Copy the data that follows exactly as it is, excluding all pictures.

═════ Extracted entries ═════

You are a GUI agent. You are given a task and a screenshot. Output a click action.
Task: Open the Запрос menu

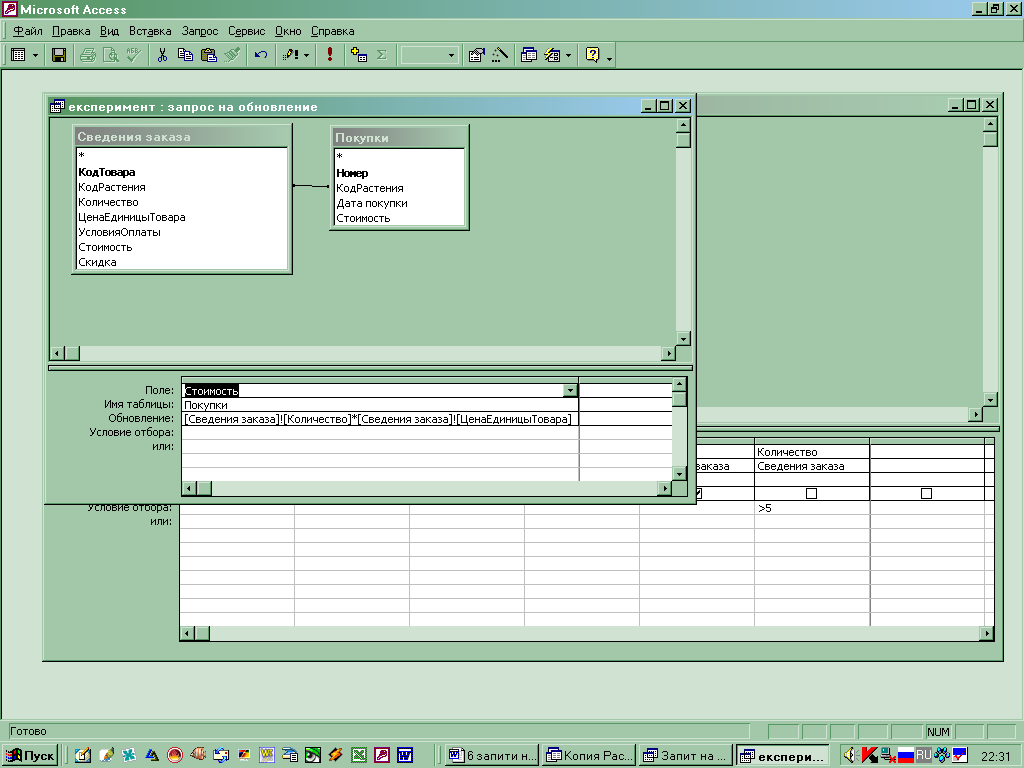coord(201,31)
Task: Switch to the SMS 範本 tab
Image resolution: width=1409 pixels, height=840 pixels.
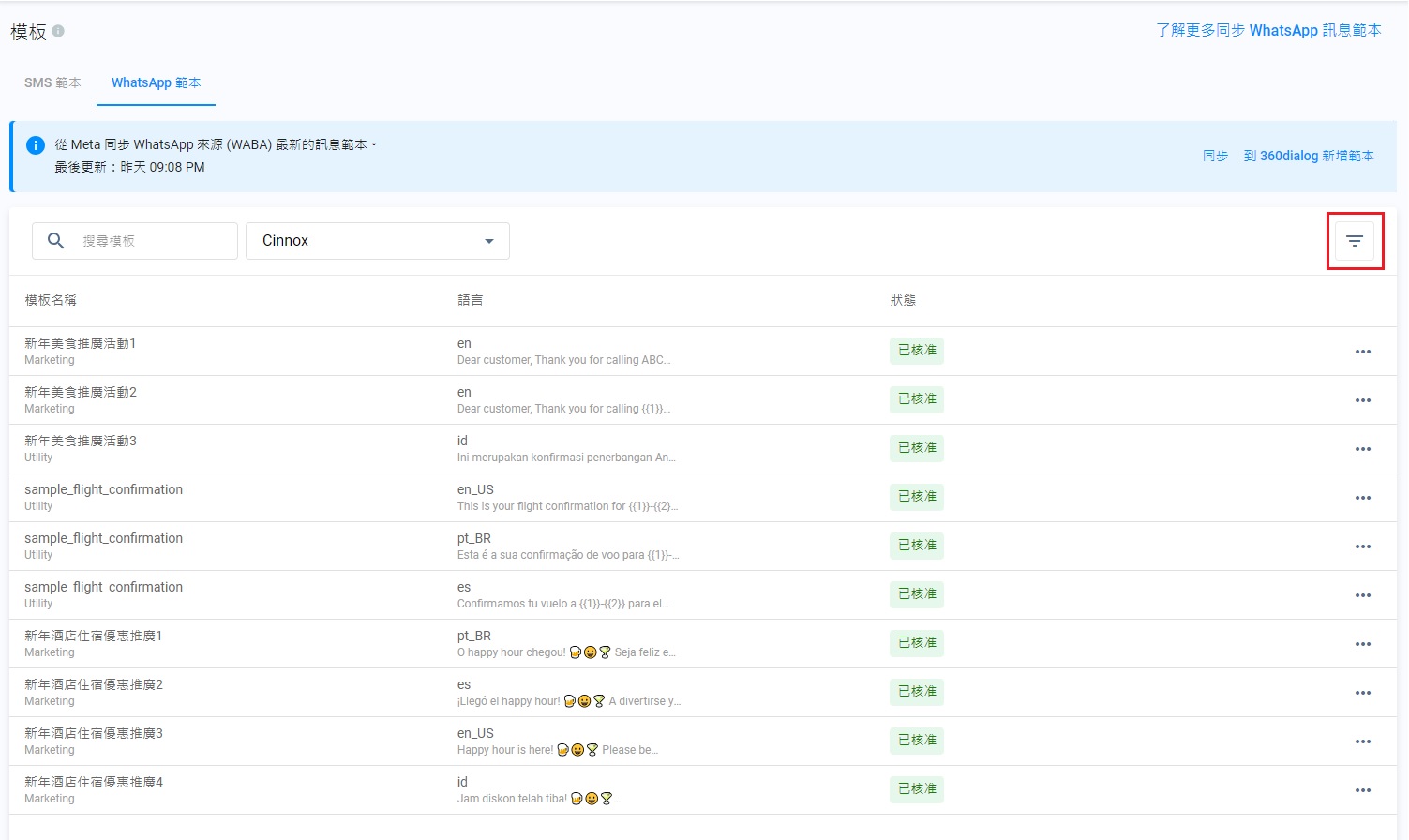Action: pyautogui.click(x=52, y=82)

═════

### Expected output
You are a GUI agent. You are given a task and a screenshot. Output a click action.
Task: Open the Запрос menu

coord(201,31)
Task: Switch to the SMS 範本 tab
Image resolution: width=1409 pixels, height=840 pixels.
Action: pyautogui.click(x=52, y=82)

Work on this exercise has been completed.